Perhaps only Iverson and Forrest know for sure what started the brawl. Forrest testified in court that Iverson got in his face and someone else clocked him for no good reason. (Forrest declined to be interviewed by SI, saying, "I've got nothing to gain by it.") After Forrest's testimony, the pro-Iverson whisper campaign began in earnest: Steele was friendly with the judge's family; there was another videotape somewhere showing Iverson running for his life; an unindicted Bethel student was about to confess that he, not Iverson, had struck Steele. There was little evidence to support any of this, but that hardly stopped the talk.

"A lot of this criticism is coming from people who never bothered to attend the trials," says Hampton prosecutor Colleen Killilea, who gained a measure of local fame by urging the judge to "just do it" to Iverson after he imprudently jetted to a Nike-sponsored tournament when his trial broke for the weekend. "This was a violent mob. We tried them as a mob because, while we couldn't link specific people to specific acts, each defendant was responsible for what occurred."

Which brings us back to that one word. The subject of racism has been dissected by the local media, particularly the Newport News Daily Press, which has been dubbed the Daily White by some SWIS supporters. Editorials have referred to Iverson's "troubled" past, which, to many blacks, is the sort of word white people tend to apply to young black men who, like Iverson, have grown up in crime-ridden neighborhoods, with no fathers and no money. (Iverson once skipped a speaking engagement because he didn't own a decent dress shirt.) Iverson has had problems: chronic classroom absenteeism, poor grades, BMOC-itis. But aside from a traffic violation, he had never before been in trouble with the law.

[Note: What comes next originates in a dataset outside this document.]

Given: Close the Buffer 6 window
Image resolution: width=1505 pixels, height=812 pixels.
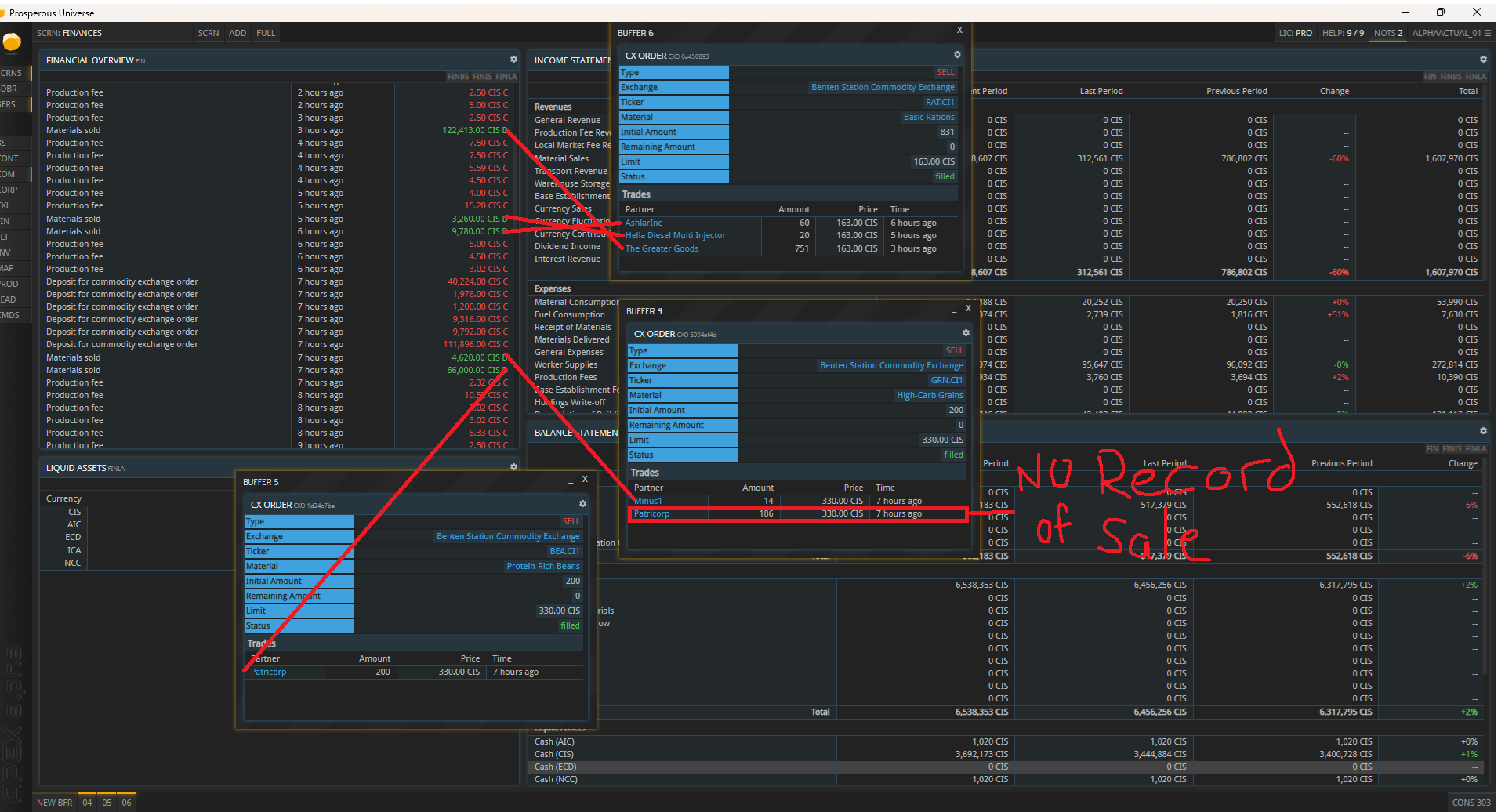Looking at the screenshot, I should [x=959, y=31].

A lion's share of criticism from blacks has been aimed at Daily Press columnist Jim Spencer, who is white. Spencer recently tackled the epithet issue head-on by arguing that use of the word nigger hardly justified forming a mob to mercilessly attack whites, some of whom were innocent bystanders. To many people Spencer's column seemed hopelessly naive. "It's easy to say now that you shouldn't fight," says Williams. "But these are kids. Get in their face, pick a fight, provoke them and they'll fight." Everything spilled out last month at the Queens Street Baptist Church, where local ministers and 500 Iverson supporters focused their anger on Spencer, who was covering the rally. "We don't need some rich white guy telling us how to raise our kids!" one of them thundered. "Racist!" others screamed.

"It made me sad." recalls Spencer. "The body of my work shows that I treat everyone as individuals and that I'm not a racist." Overall, the paper's coverage of the case has indeed been fair and exhaustive; it has commissioned polls on race relations and has run an occasional column answering readers' questions about the Iverson case and attempting to quell rumor mongering.